The macroeconomic importance of integrating Haredi and Arabs workers in the labor market in both extensive (participation) and intensive (skills) margins goes well beyond inclusiveness. The fertility rates of both groups, although declining, are higher than that of the rest of the population, and the demographic projection of the Israeli Central Bureau of Statistics envisages that within 40 years the Haredi and Arab communities combined will account for about 50 percent of the total population, compared to 32 percent in 2015. Putting projections aside, in 2015 Haredi and Arab children aged 0–9 have already accounted for 43 percent of that age group, compared to a share of 26 percent of these communities in the main working age population (25–64). The authorities recognize that with such demographic dynamics it is crucial to keep making progress with improving labor market participation and strengthening the skillsets in these communities.

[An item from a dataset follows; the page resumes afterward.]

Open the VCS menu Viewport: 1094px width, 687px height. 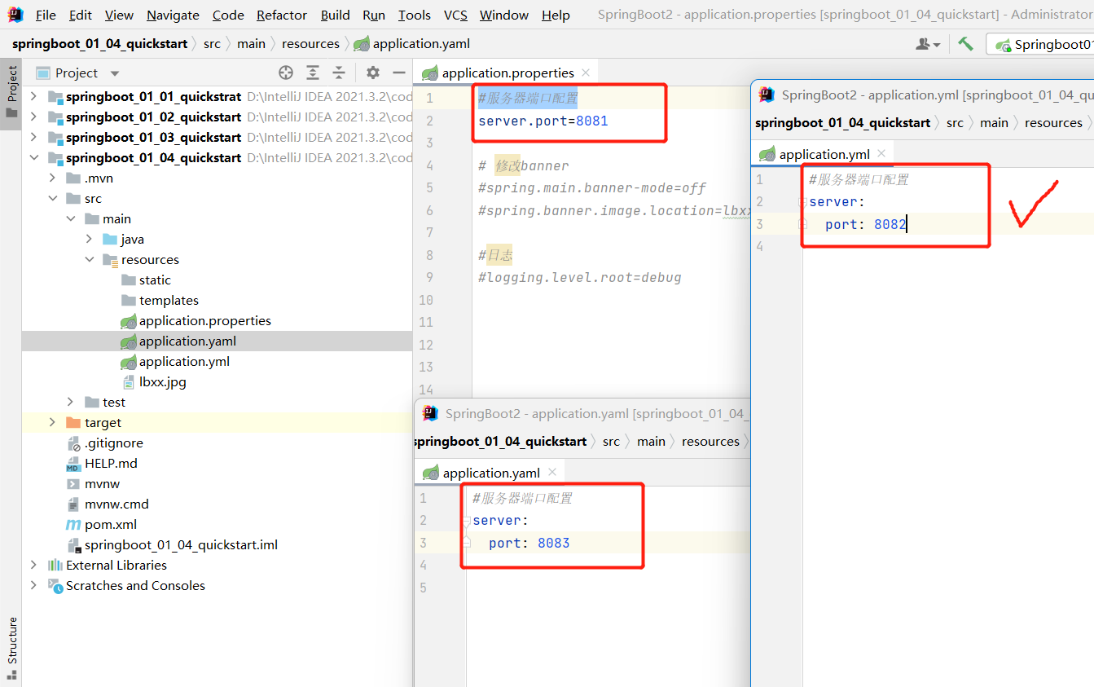pyautogui.click(x=455, y=15)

The authorities see this issue as one of their greatest long-term macroeconomic challenges and have embarked numerous programs for promoting labor market attachment and improving productivity, in addition to providing better incentives through the tax system and social benefits. While some programs apply to the general population, many specifically target the Haredi and Arab communities. We list a few of them here to provide a general sense of the type of programs available: “One-Stop Career Centers” aim to enhance employment in the Haredi, Arab and Ethiopian immigrant communities, and they also target people with disabilities. These centers provide vocational training, help developing soft skills, provide guidance and assist with job placement. To better integrate Arabs in the high-tech industry, the government assists students and academics with job placement and subsidizes employee salaries through an “employment track” program for interns. Haredi students of high-tech professions at the Vocational Training System are entitled to scholarships. Other programs, through the Small and Medium Businesses Agency, support and guide entrepreneurship initiatives in both Arab and Haredi communities. Micro-finance loans are available to Arab women entrepreneurs. Special daycare subsidies also target Arab women.

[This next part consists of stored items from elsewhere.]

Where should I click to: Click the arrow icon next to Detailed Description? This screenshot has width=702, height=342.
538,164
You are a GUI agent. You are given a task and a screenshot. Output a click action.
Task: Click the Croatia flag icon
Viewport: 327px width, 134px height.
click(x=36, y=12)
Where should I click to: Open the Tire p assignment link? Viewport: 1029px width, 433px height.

The substantial rise in labor force participation over the past decade occurred on the back of such programs and other incentives. Staff rightly point the high poverty rate and inequality in Israel compared to other OECD countries, however these are on a persistent declining path, albeit a moderate one, since 2006 alongside improvement in labor market attachment. The authorities concur that pressing ahead with reforms to improve skills and increase labor market participation is the right way forward and they are crucial for the long-term outlook of the economy.


The macroeconomic performance of the Israeli economy is strong. Growth has accelerated in 2016, labor force participation is at an all-time high, the unemployment rate at its lowest level in decades, inflation is under check, debt-GDP ratio is on a declining path for over a decade and the financial system is strong. Challenges are mostly structural. High house prices driven by supply-side shortages are most pressing, and demographic dynamics weigh on long-term labor productivity. The authorities recognize these challenges and take actions to confront them. There is substantial progress on both fronts, but plenty remains to be done.

The authorities thank Mr. Beaumont and his team for the excellent discussions and report and look forward to future cooperation with the IMF.


It should be noted that while economic activity has firmed up during 2016, the early readings of the national accounts pointed to substantial weakness. At the time, they provided further support for maintaining an accommodative monetary position.


For comparison, the participation rate of the non-Haredi non-Arab population has improved as well but at much less impressive rates, from 79.8 percent to 87.4.